> **任务说明**: 请从含有“At what (x,y)”的那一行起，一直到清单末尾止，把这些行逐行编号列出，首尾都算在内，空行不要，回答中也不要放图片。

> **所给材料**:
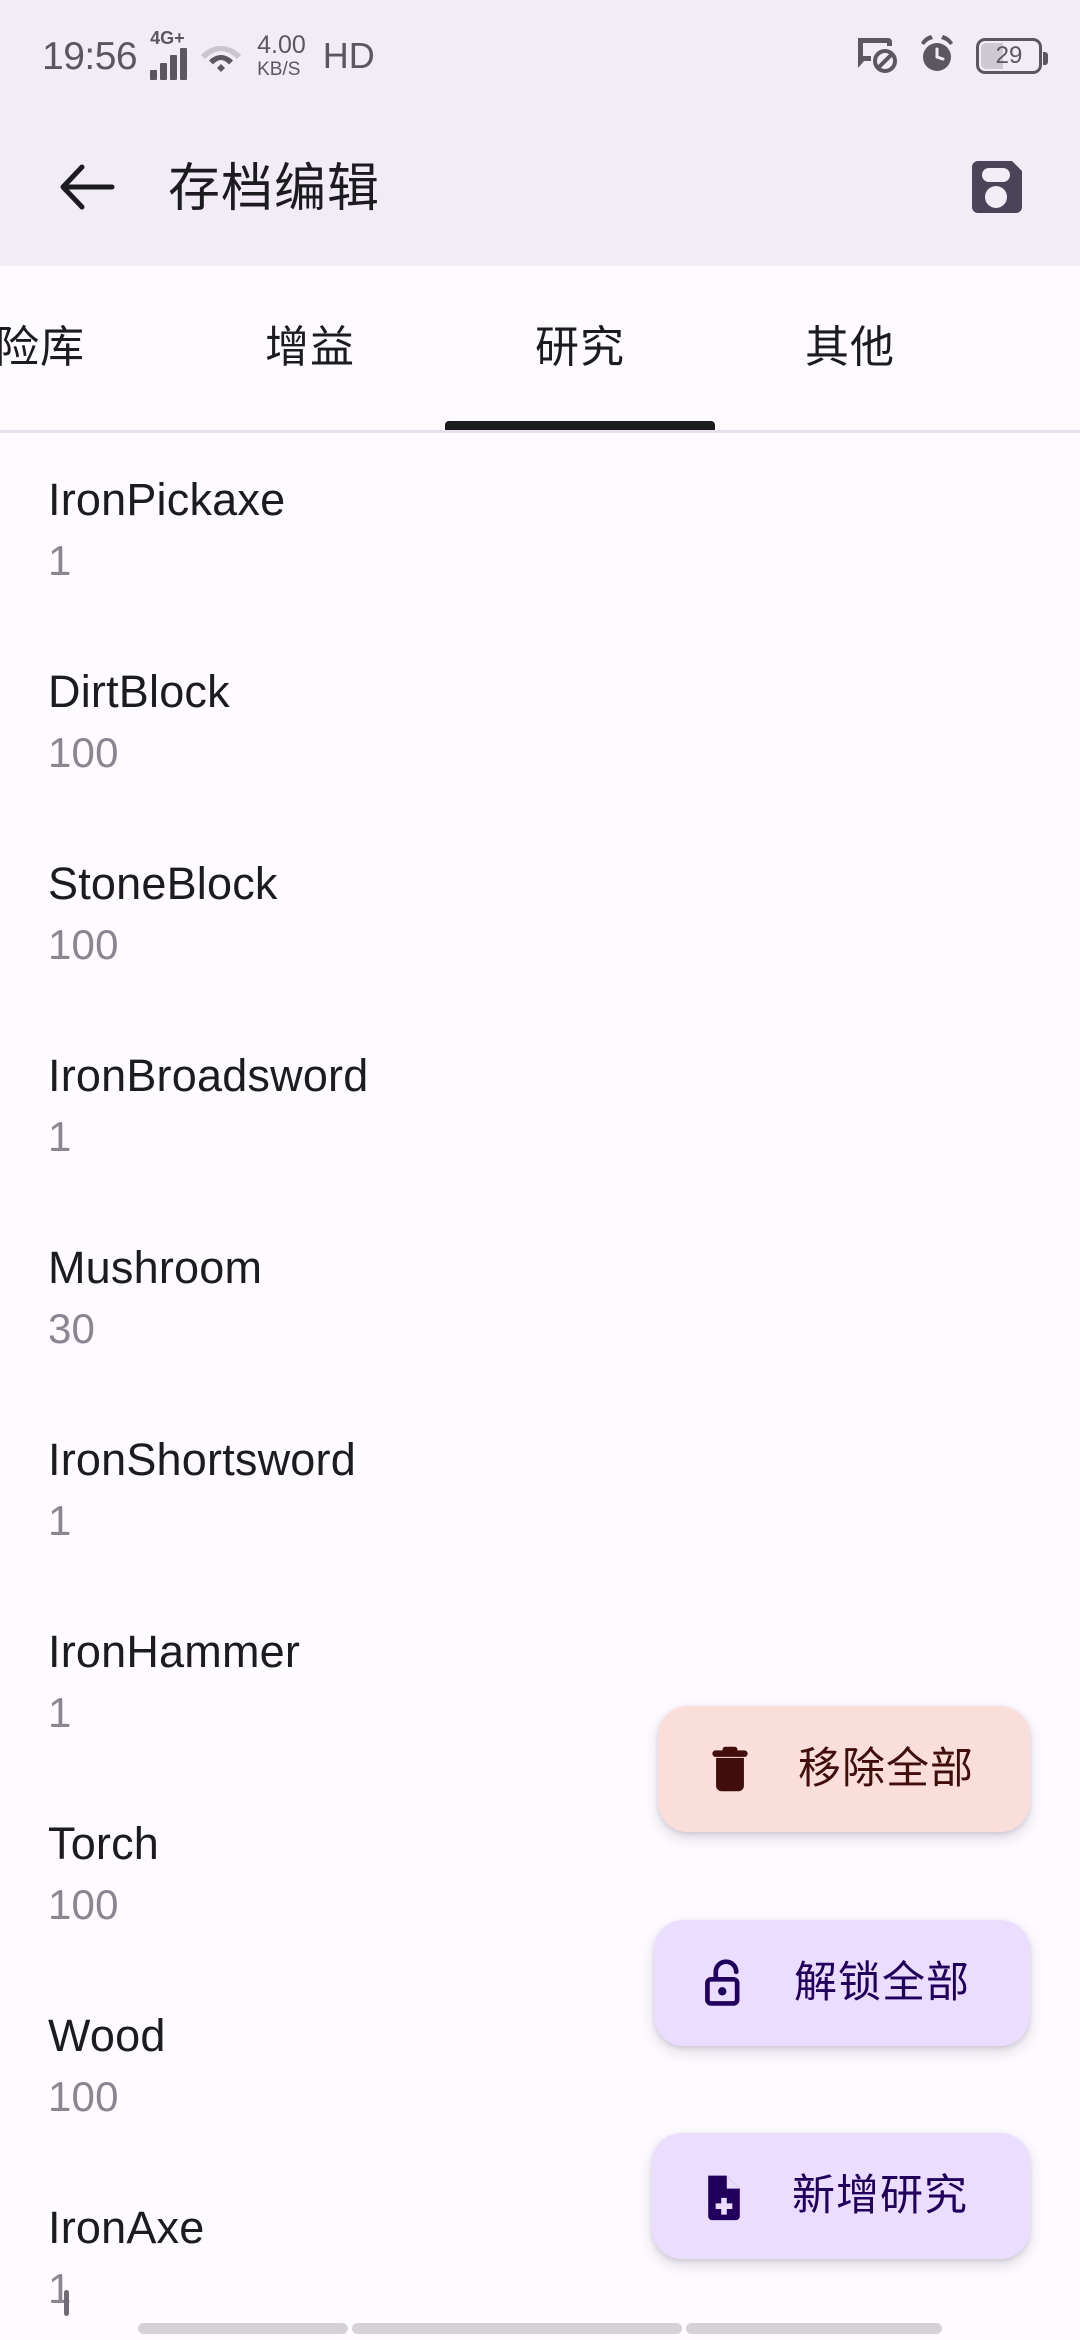 This screenshot has height=2340, width=1080. Describe the element at coordinates (814, 2328) in the screenshot. I see `nav-pill-recents` at that location.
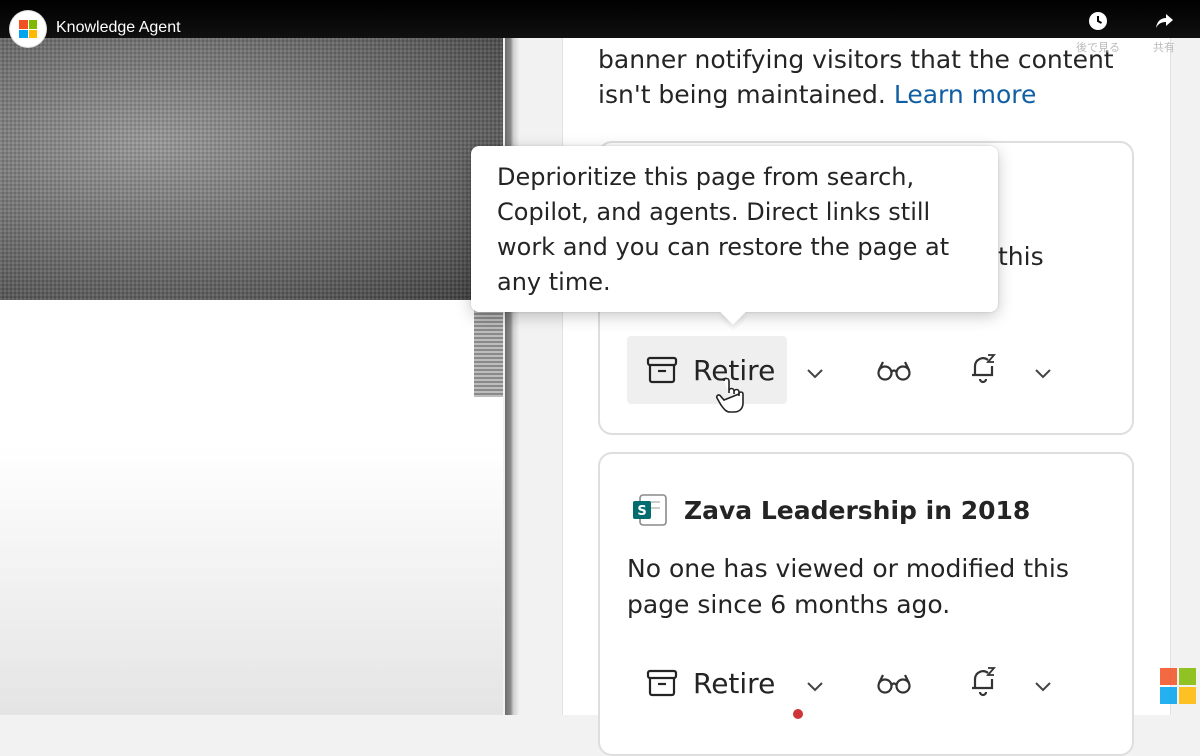 The height and width of the screenshot is (756, 1200). What do you see at coordinates (1098, 21) in the screenshot?
I see `clock-icon` at bounding box center [1098, 21].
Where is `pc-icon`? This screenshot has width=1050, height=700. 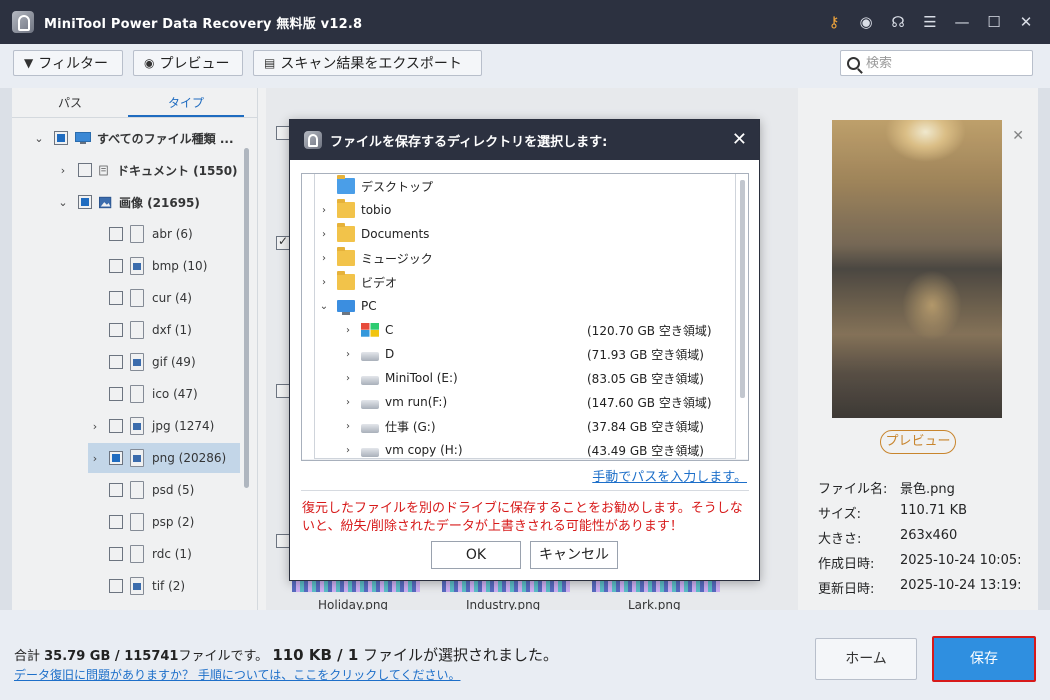
pc-icon is located at coordinates (346, 308).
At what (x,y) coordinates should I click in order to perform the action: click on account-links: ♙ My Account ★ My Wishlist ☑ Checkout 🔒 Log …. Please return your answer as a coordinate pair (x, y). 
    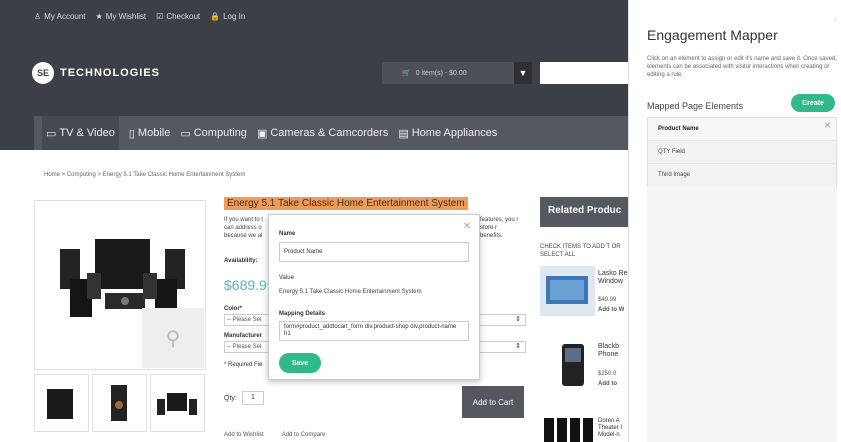
    Looking at the image, I should click on (140, 16).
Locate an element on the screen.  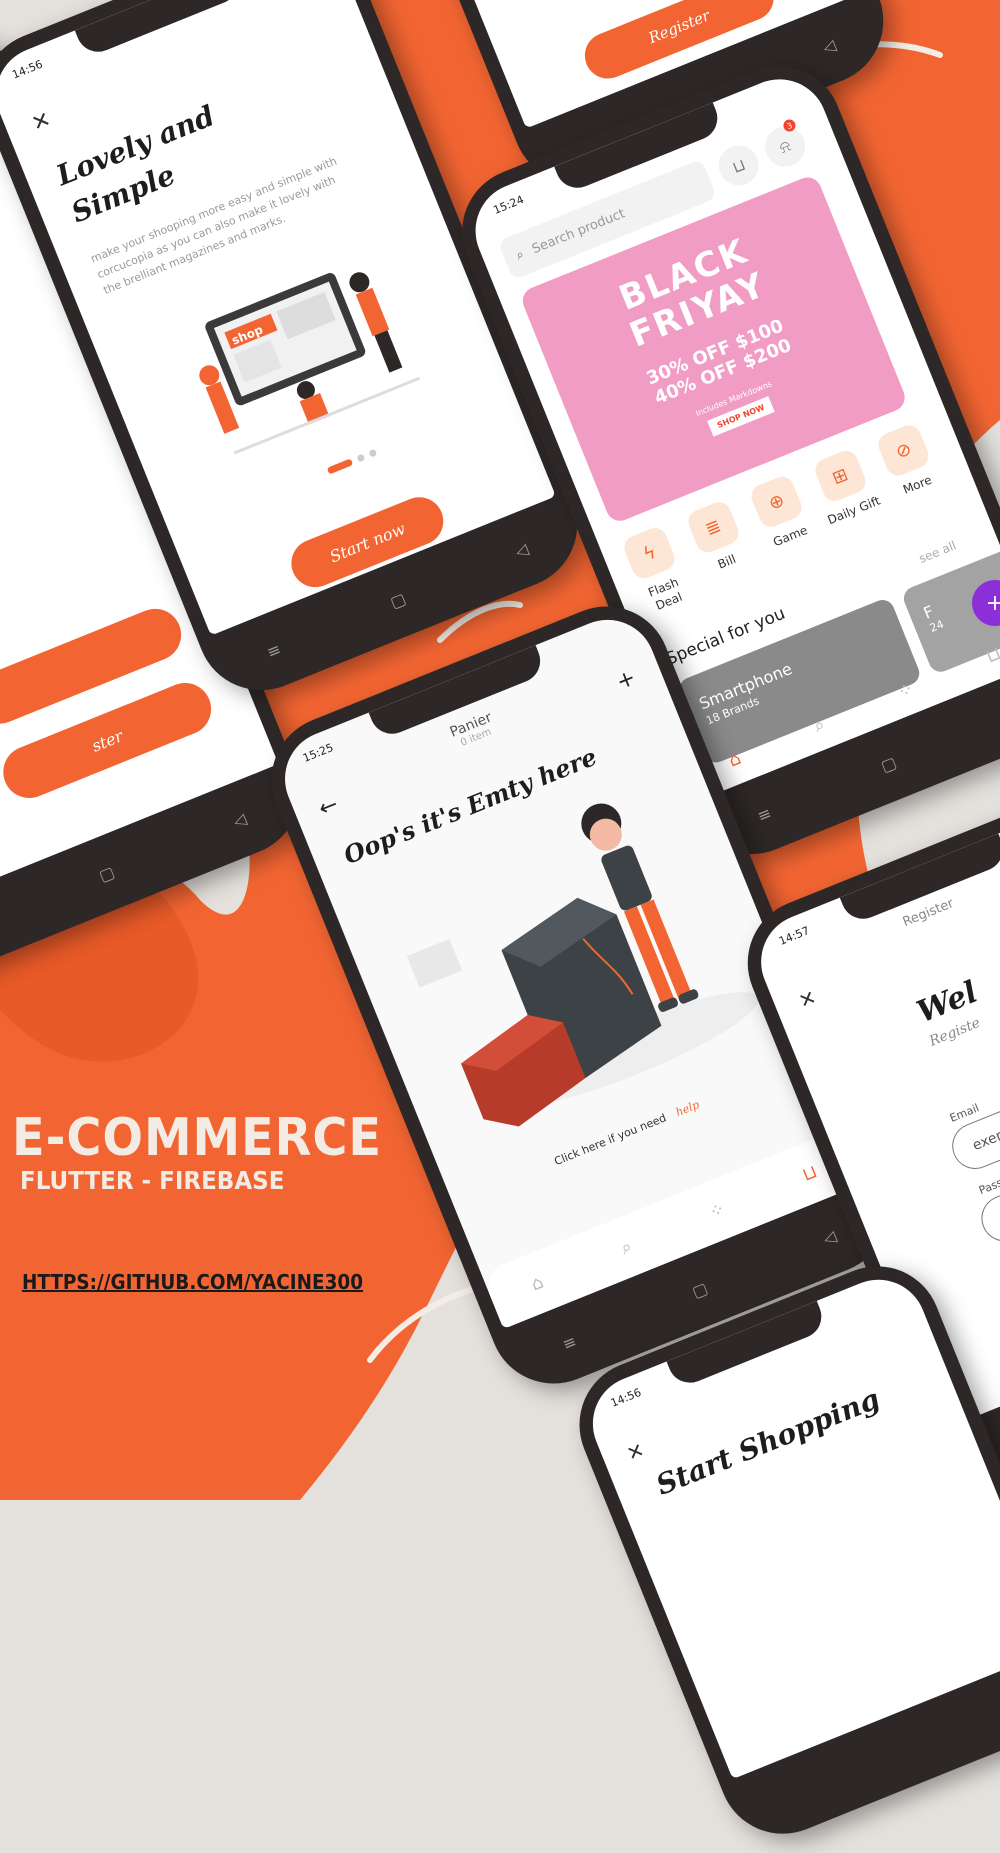
bill-icon: ≣ is located at coordinates (712, 528).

> **本题答案**:
1. At what (x,y) coordinates should I click in order to perform the action: click on account-links: ♙ My Account ★ My Wishlist ☑ Checkout 🔒 Log …. Please return your answer as a coordinate pair (x, y). 
2.     Looking at the image, I should click on (140, 16).
3. Locate an element on the screen.  
4. bill-icon: ≣ is located at coordinates (712, 528).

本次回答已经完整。